>>>>

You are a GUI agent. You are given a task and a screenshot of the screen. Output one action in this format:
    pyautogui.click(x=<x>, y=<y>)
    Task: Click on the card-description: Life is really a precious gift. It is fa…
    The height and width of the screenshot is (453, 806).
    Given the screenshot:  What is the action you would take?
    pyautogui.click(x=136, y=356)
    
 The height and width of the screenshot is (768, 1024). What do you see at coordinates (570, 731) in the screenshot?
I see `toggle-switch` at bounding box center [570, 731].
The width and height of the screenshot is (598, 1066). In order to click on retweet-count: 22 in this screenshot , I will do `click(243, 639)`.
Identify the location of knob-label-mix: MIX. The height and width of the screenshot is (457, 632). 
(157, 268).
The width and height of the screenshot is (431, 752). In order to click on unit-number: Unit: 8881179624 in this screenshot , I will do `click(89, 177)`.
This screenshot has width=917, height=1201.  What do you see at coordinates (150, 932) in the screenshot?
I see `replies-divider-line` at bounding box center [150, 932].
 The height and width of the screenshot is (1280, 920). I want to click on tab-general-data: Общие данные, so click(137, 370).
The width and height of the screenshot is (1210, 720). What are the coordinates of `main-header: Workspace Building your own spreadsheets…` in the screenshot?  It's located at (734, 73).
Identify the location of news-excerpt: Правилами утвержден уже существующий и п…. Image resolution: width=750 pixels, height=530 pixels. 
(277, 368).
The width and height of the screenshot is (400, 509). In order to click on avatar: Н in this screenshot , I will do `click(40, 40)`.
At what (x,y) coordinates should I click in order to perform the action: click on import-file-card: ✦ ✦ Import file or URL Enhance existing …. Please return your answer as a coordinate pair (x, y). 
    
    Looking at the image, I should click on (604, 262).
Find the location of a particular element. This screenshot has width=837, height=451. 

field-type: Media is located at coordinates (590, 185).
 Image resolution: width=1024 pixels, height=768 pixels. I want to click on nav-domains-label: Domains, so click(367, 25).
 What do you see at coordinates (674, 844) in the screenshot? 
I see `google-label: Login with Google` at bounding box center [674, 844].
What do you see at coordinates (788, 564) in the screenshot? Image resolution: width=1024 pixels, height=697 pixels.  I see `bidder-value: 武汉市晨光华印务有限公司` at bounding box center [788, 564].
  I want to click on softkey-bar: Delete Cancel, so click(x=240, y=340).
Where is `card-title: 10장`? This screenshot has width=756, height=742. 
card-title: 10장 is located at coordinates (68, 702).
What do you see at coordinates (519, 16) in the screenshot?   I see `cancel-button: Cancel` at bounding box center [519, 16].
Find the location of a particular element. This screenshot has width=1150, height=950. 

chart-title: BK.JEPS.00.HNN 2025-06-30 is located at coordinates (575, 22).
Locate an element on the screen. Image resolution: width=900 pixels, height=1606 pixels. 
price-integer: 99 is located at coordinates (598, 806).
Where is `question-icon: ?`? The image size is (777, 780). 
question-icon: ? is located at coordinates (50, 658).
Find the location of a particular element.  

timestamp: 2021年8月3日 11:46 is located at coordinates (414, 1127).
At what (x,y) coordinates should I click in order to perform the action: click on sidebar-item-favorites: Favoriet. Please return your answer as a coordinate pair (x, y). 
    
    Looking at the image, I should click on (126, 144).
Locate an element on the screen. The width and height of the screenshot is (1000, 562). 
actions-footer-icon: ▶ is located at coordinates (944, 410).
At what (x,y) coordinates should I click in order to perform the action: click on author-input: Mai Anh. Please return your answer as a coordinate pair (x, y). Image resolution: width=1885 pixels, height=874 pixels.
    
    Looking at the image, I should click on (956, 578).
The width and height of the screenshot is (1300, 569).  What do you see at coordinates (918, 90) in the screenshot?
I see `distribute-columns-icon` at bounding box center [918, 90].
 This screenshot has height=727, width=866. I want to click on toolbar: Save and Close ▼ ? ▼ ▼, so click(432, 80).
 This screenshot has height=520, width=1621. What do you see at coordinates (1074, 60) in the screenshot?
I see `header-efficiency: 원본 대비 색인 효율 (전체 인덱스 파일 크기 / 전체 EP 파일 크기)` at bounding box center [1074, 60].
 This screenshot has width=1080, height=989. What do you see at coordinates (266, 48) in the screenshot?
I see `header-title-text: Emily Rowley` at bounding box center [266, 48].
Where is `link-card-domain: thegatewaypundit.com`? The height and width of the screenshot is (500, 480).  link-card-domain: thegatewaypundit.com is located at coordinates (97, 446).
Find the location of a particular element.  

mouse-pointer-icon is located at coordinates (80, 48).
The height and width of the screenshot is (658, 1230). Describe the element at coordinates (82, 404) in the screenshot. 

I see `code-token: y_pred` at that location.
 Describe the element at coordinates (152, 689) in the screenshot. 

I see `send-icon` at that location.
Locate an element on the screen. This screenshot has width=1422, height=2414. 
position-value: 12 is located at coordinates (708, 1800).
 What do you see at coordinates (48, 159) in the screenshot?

<<<<

Task details: Arrange every row above as a Markdown table with the columns "Line No." and "Row Text", numbering each line and omitting blank lines.

Exercise answer:
| Line No. | Row Text |
|---|---|
| 1 | You are a GUI agent. You are given a task and a screenshot of the screen. Output one action in this format: |
| 2 |     pyautogui.click(x=<x>, y=<y>) |
| 3 |     Task: Click on the card-description: Life is really a precious gift. It is fa… |
| 4 |     The height and width of the screenshot is (453, 806). |
| 5 |     Given the screenshot:  What is the action you would take? |
| 6 |     pyautogui.click(x=136, y=356) |
| 7 |  The height and width of the screenshot is (768, 1024). What do you see at coordinates (570, 731) in the screenshot? |
| 8 | I see `toggle-switch` at bounding box center [570, 731]. |
| 9 | The width and height of the screenshot is (598, 1066). In order to click on retweet-count: 22 in this screenshot , I will do `click(243, 639)`. |
| 10 | Identify the location of knob-label-mix: MIX. The height and width of the screenshot is (457, 632).  |
| 11 | (157, 268). |
| 12 | The width and height of the screenshot is (431, 752). In order to click on unit-number: Unit: 8881179624 in this screenshot , I will do `click(89, 177)`. |
| 13 | This screenshot has width=917, height=1201.  What do you see at coordinates (150, 932) in the screenshot? |
| 14 | I see `replies-divider-line` at bounding box center [150, 932]. |
| 15 |  The height and width of the screenshot is (1280, 920). I want to click on tab-general-data: Общие данные, so click(137, 370). |
| 16 | The width and height of the screenshot is (1210, 720). What are the coordinates of `main-header: Workspace Building your own spreadsheets…` in the screenshot?  It's located at (734, 73). |
| 17 | Identify the location of news-excerpt: Правилами утвержден уже существующий и п…. Image resolution: width=750 pixels, height=530 pixels.  |
| 18 | (277, 368). |
| 19 | The width and height of the screenshot is (400, 509). In order to click on avatar: Н in this screenshot , I will do `click(40, 40)`. |
| 20 | At what (x,y) coordinates should I click in order to perform the action: click on import-file-card: ✦ ✦ Import file or URL Enhance existing …. Please return your answer as a coordinate pair (x, y).  |
| 21 |     Looking at the image, I should click on (604, 262). |
| 22 | Find the location of a particular element. This screenshot has width=837, height=451.  |
| 23 | field-type: Media is located at coordinates (590, 185). |
| 24 |  Image resolution: width=1024 pixels, height=768 pixels. I want to click on nav-domains-label: Domains, so click(367, 25). |
| 25 |  What do you see at coordinates (674, 844) in the screenshot?  |
| 26 | I see `google-label: Login with Google` at bounding box center [674, 844]. |
| 27 | What do you see at coordinates (788, 564) in the screenshot? Image resolution: width=1024 pixels, height=697 pixels.  I see `bidder-value: 武汉市晨光华印务有限公司` at bounding box center [788, 564]. |
| 28 |   I want to click on softkey-bar: Delete Cancel, so click(x=240, y=340). |
| 29 | Where is `card-title: 10장`? This screenshot has width=756, height=742.  |
| 30 | card-title: 10장 is located at coordinates (68, 702). |
| 31 | What do you see at coordinates (519, 16) in the screenshot?   I see `cancel-button: Cancel` at bounding box center [519, 16]. |
| 32 | Find the location of a particular element. This screenshot has width=1150, height=950.  |
| 33 | chart-title: BK.JEPS.00.HNN 2025-06-30 is located at coordinates (575, 22). |
| 34 | Locate an element on the screen. Image resolution: width=900 pixels, height=1606 pixels.  |
| 35 | price-integer: 99 is located at coordinates (598, 806). |
| 36 | Where is `question-icon: ?`? The image size is (777, 780).  |
| 37 | question-icon: ? is located at coordinates (50, 658). |
| 38 | Find the location of a particular element.   |
| 39 | timestamp: 2021年8月3日 11:46 is located at coordinates (414, 1127). |
| 40 | At what (x,y) coordinates should I click in order to perform the action: click on sidebar-item-favorites: Favoriet. Please return your answer as a coordinate pair (x, y).  |
| 41 |     Looking at the image, I should click on (126, 144). |
| 42 | Locate an element on the screen. The width and height of the screenshot is (1000, 562).  |
| 43 | actions-footer-icon: ▶ is located at coordinates (944, 410). |
| 44 | At what (x,y) coordinates should I click in order to perform the action: click on author-input: Mai Anh. Please return your answer as a coordinate pair (x, y). Image resolution: width=1885 pixels, height=874 pixels. |
| 45 |     Looking at the image, I should click on (956, 578). |
| 46 | The width and height of the screenshot is (1300, 569).  What do you see at coordinates (918, 90) in the screenshot? |
| 47 | I see `distribute-columns-icon` at bounding box center [918, 90]. |
| 48 |  This screenshot has height=727, width=866. I want to click on toolbar: Save and Close ▼ ? ▼ ▼, so click(432, 80). |
| 49 |  This screenshot has height=520, width=1621. What do you see at coordinates (1074, 60) in the screenshot? |
| 50 | I see `header-efficiency: 원본 대비 색인 효율 (전체 인덱스 파일 크기 / 전체 EP 파일 크기)` at bounding box center [1074, 60]. |
| 51 |  This screenshot has width=1080, height=989. What do you see at coordinates (266, 48) in the screenshot? |
| 52 | I see `header-title-text: Emily Rowley` at bounding box center [266, 48]. |
| 53 | Where is `link-card-domain: thegatewaypundit.com`? The height and width of the screenshot is (500, 480).  link-card-domain: thegatewaypundit.com is located at coordinates (97, 446). |
| 54 | Find the location of a particular element.   |
| 55 | mouse-pointer-icon is located at coordinates (80, 48). |
| 56 | The height and width of the screenshot is (658, 1230). Describe the element at coordinates (82, 404) in the screenshot.  |
| 57 | I see `code-token: y_pred` at that location. |
| 58 |  Describe the element at coordinates (152, 689) in the screenshot.  |
| 59 | I see `send-icon` at that location. |
| 60 | Locate an element on the screen. This screenshot has width=1422, height=2414.  |
| 61 | position-value: 12 is located at coordinates (708, 1800). |
| 62 |  What do you see at coordinates (48, 159) in the screenshot? |